10. A smart management system for the entire lifecycle of parallel road-railway isolation and protection based on edge-cloud collaboration, used to implement the smart management method for the entire lifecycle of parallel road-railway isolation and protection based on edge-cloud collaboration as described in any one of claims 1-9, characterized in that, It includes a dynamic offset recording module, a safety threshold reconstruction module, a timing rhythm rearrangement module, a boundary sliding adjustment module, and an edge-cloud synchronous control module; The dynamic offset recording module collects continuous time-series fluctuation data and communication delay data around the protection execution status of edge nodes, and establishes dynamic offset records on the same time series. The safety threshold reorganization module, based on dynamic offset records, reorganizes the trigger thresholds of protection commands into intervals, divides the time periods with strong drift trends into buffer segments, and limits the trigger frequency of protection actions within the buffer segments, generating a safety threshold distribution with self-adjusting characteristics.

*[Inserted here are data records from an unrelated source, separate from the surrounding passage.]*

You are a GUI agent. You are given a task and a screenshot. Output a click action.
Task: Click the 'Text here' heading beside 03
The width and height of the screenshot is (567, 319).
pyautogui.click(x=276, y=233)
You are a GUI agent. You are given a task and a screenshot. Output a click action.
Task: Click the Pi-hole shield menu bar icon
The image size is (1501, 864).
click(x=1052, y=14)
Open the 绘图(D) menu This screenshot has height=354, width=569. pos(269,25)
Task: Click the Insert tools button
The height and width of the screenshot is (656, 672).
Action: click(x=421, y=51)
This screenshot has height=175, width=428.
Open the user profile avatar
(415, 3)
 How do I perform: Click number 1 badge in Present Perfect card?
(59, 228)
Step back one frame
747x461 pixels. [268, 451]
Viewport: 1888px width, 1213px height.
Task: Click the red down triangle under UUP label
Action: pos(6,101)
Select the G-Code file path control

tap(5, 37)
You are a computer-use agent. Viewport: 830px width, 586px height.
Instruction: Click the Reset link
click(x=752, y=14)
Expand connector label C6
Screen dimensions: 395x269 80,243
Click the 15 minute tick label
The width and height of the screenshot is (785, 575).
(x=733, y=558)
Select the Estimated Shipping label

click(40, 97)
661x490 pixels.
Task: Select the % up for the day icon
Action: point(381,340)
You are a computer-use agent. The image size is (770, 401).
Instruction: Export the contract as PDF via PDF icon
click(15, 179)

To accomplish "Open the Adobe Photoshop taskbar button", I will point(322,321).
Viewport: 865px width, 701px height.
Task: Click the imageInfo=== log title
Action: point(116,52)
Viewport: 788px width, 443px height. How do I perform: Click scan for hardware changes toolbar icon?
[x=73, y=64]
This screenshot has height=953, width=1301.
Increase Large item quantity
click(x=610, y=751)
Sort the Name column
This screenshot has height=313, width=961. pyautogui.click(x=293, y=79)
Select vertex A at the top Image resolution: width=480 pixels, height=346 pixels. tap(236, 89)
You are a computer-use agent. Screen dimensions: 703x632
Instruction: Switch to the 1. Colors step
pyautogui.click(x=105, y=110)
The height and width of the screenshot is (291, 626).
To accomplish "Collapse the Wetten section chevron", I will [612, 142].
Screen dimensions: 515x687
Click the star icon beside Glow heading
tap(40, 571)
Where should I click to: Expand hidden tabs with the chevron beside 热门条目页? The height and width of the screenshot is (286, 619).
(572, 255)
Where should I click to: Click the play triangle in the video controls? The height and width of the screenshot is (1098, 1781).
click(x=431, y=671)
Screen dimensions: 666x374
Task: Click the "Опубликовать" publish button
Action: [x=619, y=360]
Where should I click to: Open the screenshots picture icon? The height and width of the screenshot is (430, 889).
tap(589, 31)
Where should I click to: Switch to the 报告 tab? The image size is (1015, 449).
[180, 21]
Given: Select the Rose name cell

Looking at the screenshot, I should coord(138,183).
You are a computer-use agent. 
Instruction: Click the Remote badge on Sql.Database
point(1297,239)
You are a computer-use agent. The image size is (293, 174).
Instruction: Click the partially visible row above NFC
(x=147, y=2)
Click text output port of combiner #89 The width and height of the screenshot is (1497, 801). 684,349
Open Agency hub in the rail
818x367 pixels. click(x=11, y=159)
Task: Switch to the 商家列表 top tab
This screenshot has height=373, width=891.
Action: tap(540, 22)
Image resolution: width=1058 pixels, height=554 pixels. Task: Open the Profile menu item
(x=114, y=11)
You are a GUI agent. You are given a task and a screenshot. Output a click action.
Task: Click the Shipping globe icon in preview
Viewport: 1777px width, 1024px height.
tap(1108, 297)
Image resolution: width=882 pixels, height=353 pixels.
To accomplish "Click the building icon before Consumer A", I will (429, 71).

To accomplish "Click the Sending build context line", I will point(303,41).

The timing rhythm reordering module reorders the instruction issuance rhythm of edge nodes according to the distribution of safety thresholds, and pre-inserts transition segments in the continuous distribution range of normal communication traffic. The boundary sliding adjustment module, based on the timing rearrangement results and combined with the operation feedback of the transition section, implements sliding adjustment on the update rhythm of the protection and isolation boundary, and updates the isolation judgment boundary with the adjusted rhythm, so that the isolation judgment maintains a smooth transition during dynamic communication. The edge-cloud synchronous control module constructs an edge-cloud collaborative synchronous control mechanism under the sliding adjustment protection rhythm. It updates the cloud strategy mapping relationship in real time according to the feedback cycle of edge nodes, and generates a response sequence that continuously matches time and space.